Bates Dance Festival features contemporary African dance and film
The Bates Dance Festival presents a weeklong focus on the extraordinary performing arts of contemporary Africa. The week includes panel discussions with the artists, a screening of the acclaimed film Movement (R)evolution, talks with noted dance scholar and filmmaker Joan Frosch, and Africa/NOW, a performance by Nora Chipaumire and Gregory Maqoma, two exceptional African artists.
The festival presents Africa/NOW at 8 p.m. Friday and Saturday, July 25 and 26, in Schaeffer Theatre, 365 College St., Bates College. Tickets are $20/$12 (students and seniors) and may be purchased by calling 207-786-6161 after July 7.
Nora Chipaumire is known for provocative and politically relevant dances that illuminate the struggles of human identity in an increasingly borderless world. She presents an excerpt from Chimurenga, a post-revolution solo that uses movement, film, text and sound to confront the personal and collective trauma of surviving Zimbabwe’s second war of liberation. Featuring the music of Thomas Mapfumo, this multimedia performance memoir moves from recollections of a childhood filled with violence into a celebration of life.

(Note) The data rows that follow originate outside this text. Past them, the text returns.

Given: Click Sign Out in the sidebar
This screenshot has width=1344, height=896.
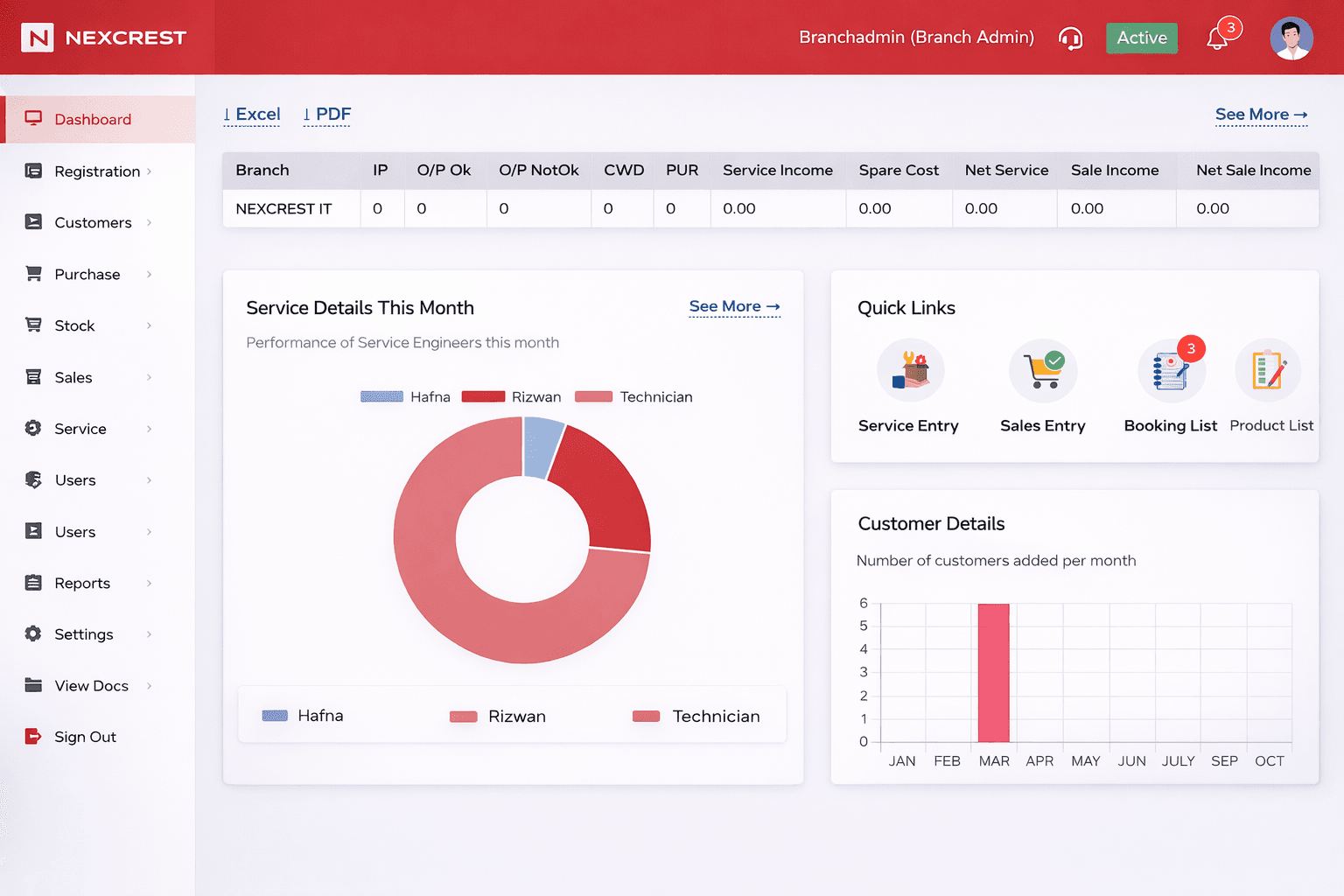Looking at the screenshot, I should click(85, 737).
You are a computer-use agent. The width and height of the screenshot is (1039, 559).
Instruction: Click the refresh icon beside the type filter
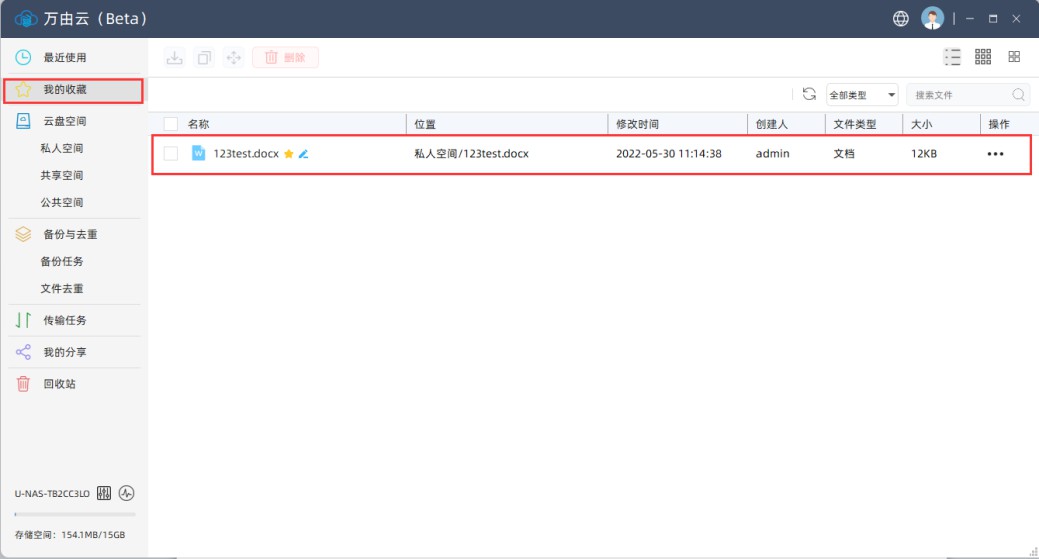coord(809,94)
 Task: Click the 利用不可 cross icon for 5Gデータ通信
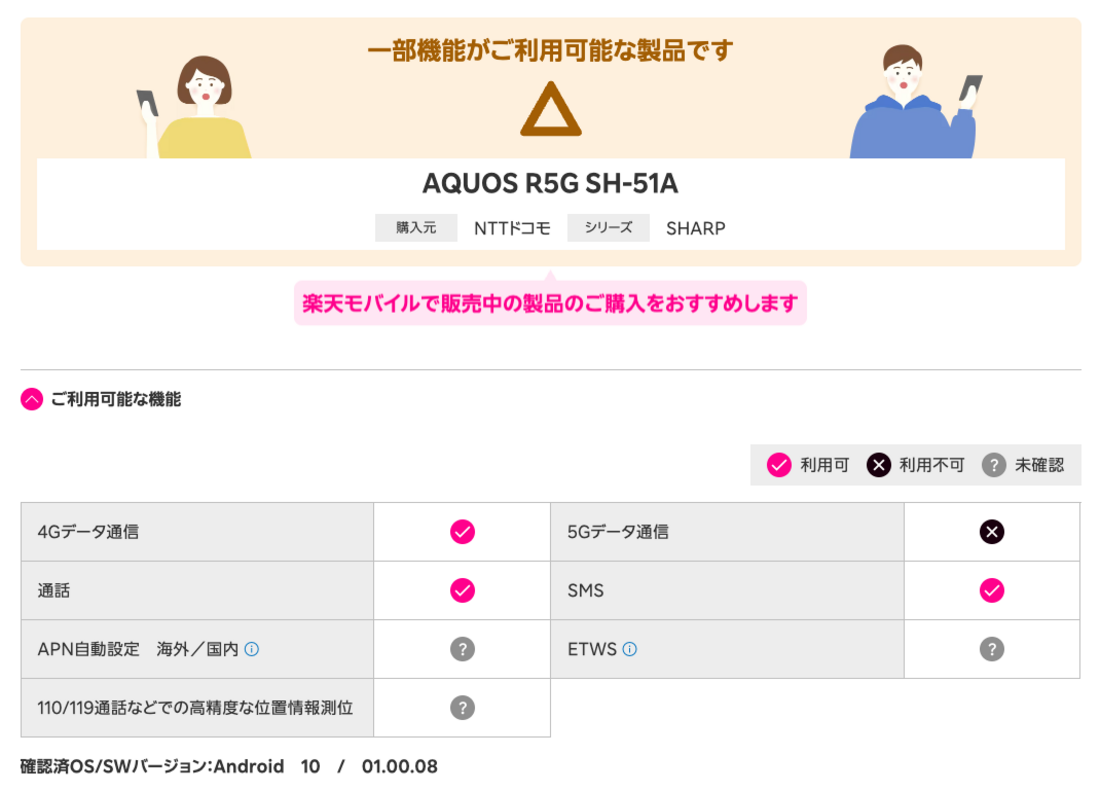coord(991,531)
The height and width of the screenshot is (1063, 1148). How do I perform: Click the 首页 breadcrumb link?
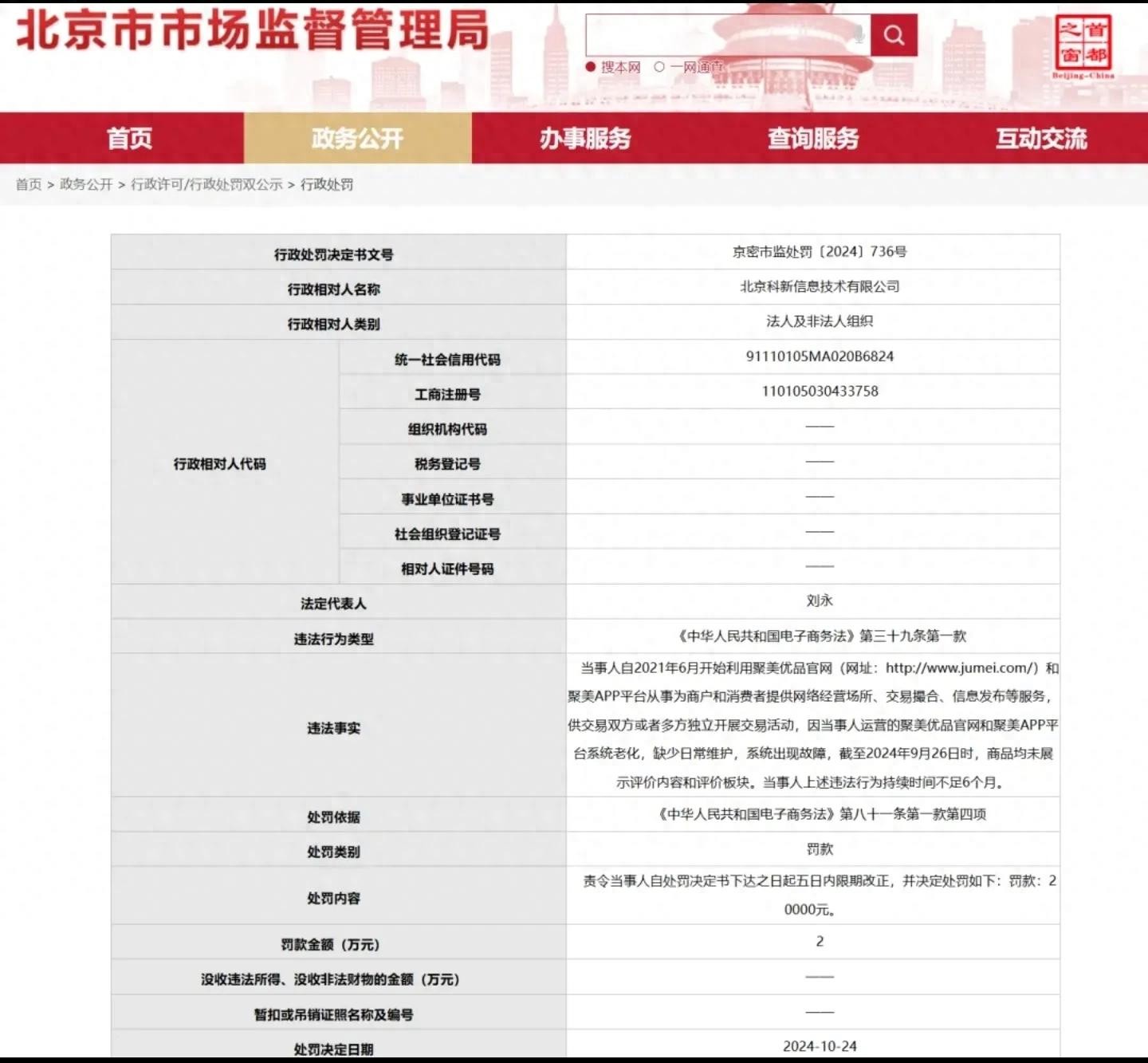[29, 184]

Chipaumire is a remarkable solo dance artist who investigates the collaborative process within the cultural, political, economic and technological identities of African contemporary life. Chipaumire was born in Mutare, Zimbabwe, during the Chimurenga Chechipiri, or second war of liberation. A self-exiled artist now based in New York, she has been a featured dancer with the world-renowned Urban Bush Women for three years. Her work is inspired by art from her native country, such as shona sculpture and chimurenga music — art that results from the often violent convergence of rural/urban, African/non-African, cultural, economic, colonial and technological ideas. A visionary African contemporary dance artist, her work speaks to the human condition with power, authority and urgency.
Gregory Maqoma is one of the most talented choreographers to emerge from the new generation of South African artists. He performs an excerpt from his new solo “Beautiful Me,” created with choreographers Akram Khan, Faustin Linyekula and Vincent Sekwati Mantsoe. The choreographers contributed their choreographic language, movement, music and text towards the realization of Beautiful Me.The work is a connection to tradition and style that Maqoma has translated to reflect his choreographic landscape and body. Beautiful Me includes an original score by four South African musicians who specialize in distinctive instrumental intonations using sitar, violin, cello and percussion.
Described as a “visionary,” “the gentle enfant terrible of South African Dance” and “an original post-modern African Renaissance man,” Maqoma is founder and artistic director of Vuyani Dance Theatre in Johannesburg, South Africa. He was trained in South Africa and Belgium. As a choreographer, teacher, dancer, artistic consultant and creative director, he has taught and presented work in the Netherlands, United Kingdom, Sweden, Switzerland, Mexico, Finland, Burkina Faso, Austria, Nigeria, France, Senegal, Norway, Belgium, Germany, the U.S. and South Africa. His awards, accolades and nominations include the FNB Dance Umbrella Choreographer of the Year, Standard Bank Young Artist for the Year and Gauteng MEC Award for Choreography. A Rolex Mentor and Protégé Award Finalist as well as a Daimler Chrysler Choreography Award finalist, Maqoma serves as associate artistic director for Moving Into Dance and artistic director of The Afro Vibes Festival in the Netherlands. He is founding member of MUiSA (Multi Arts Initiative of South Africa).
In addition to the main stage performance, the festival offers several free and low-cost events focused on African contemporary dance. “Global Exchange: Sharing Across Cultures,” a panel discussion with international visiting artists, takes place at 8 p.m. Tuesday, July 22, in Olin Arts Center Recital Hall, 75 Russell St., Bates College. Filmmaker and scholar Joan Frosch screens and discusses her acclaimed film Movement (R)evolution, a portrait of the vibrant contemporary dance scene in Africa, at 8 p.m. Thursday, July 24, in the Olin Arts Center, 75 Russell St.
“Inside Dance: Understanding Contemporary Dance,” a pre-performance lecture led by Joan Frosch offering insight into the artists and their work, will accompany Africa/NOW at 7:15 p.m. Friday, July 25, in Schaeffer Theatre, 365 College St.